▶ **What is required**
Every entry below needs to be printed again exactly, with its pictures left out.

(Collected data)
==*==

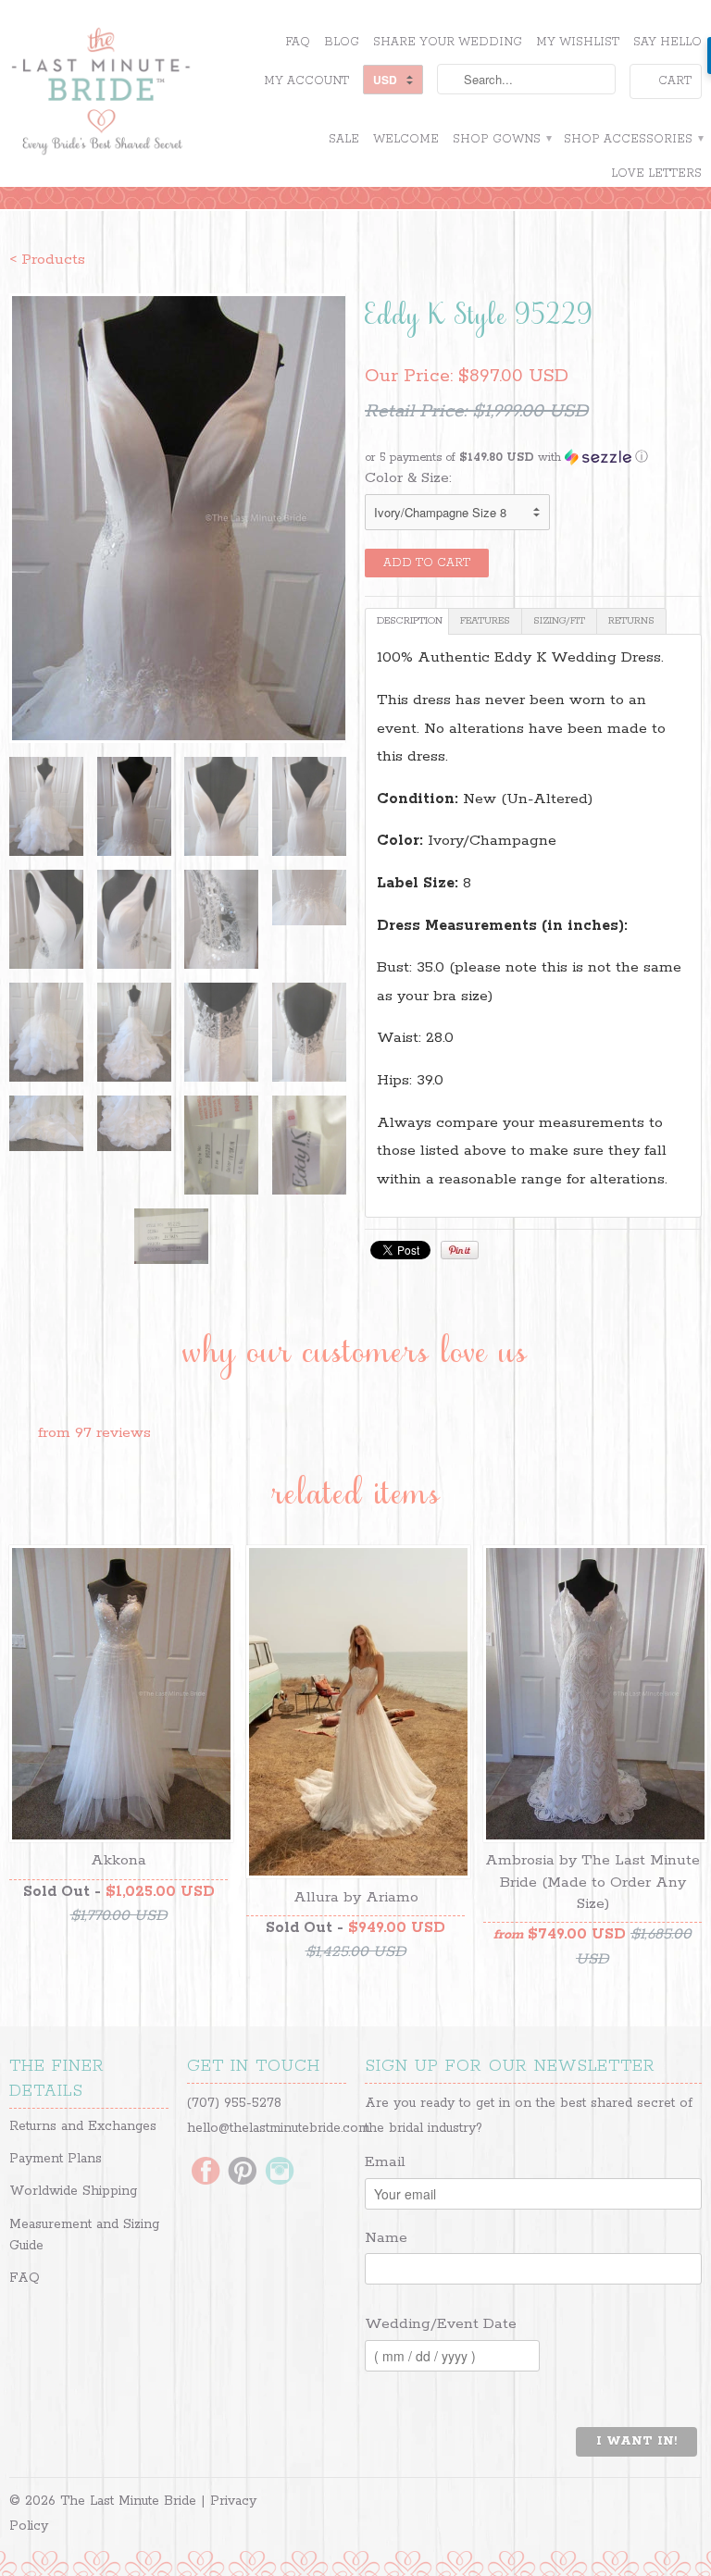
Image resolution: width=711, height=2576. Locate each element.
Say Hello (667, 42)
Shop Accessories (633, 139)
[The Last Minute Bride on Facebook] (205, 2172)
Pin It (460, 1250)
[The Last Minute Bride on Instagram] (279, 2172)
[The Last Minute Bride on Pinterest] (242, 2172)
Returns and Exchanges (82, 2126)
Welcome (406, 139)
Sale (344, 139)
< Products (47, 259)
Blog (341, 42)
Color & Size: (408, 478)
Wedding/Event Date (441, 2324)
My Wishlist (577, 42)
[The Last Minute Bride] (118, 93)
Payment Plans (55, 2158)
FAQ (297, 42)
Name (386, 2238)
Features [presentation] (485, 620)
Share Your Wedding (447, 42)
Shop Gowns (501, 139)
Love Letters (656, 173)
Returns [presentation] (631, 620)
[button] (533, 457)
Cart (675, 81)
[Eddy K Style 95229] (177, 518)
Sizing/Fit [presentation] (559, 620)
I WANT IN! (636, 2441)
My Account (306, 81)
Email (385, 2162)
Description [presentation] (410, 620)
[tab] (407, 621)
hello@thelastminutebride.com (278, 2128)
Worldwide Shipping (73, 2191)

==*==

▶ **Final answer**
Image resolution: width=711, height=2576. Locate each element.
Say Hello (667, 42)
Shop Accessories (633, 139)
[The Last Minute Bride on Facebook] (205, 2172)
Pin It (460, 1250)
[The Last Minute Bride on Instagram] (279, 2172)
[The Last Minute Bride on Pinterest] (242, 2172)
Returns and Exchanges (82, 2126)
Welcome (406, 139)
Sale (344, 139)
< Products (47, 259)
Blog (341, 42)
Color & Size: (408, 478)
Wedding/Event Date (441, 2324)
My Wishlist (577, 42)
[The Last Minute Bride] (118, 93)
Payment Plans (55, 2158)
FAQ (297, 42)
Name (386, 2238)
Features [presentation] (485, 620)
Share Your Wedding (447, 42)
Shop Gowns (501, 139)
Love Letters (656, 173)
Returns [presentation] (631, 620)
[button] (533, 457)
Cart (675, 81)
[Eddy K Style 95229] (177, 518)
Sizing/Fit [presentation] (559, 620)
I WANT IN! (636, 2441)
My Account (306, 81)
Email (385, 2162)
Description [presentation] (410, 620)
[tab] (407, 621)
hello@thelastminutebride.com (278, 2128)
Worldwide Shipping (73, 2191)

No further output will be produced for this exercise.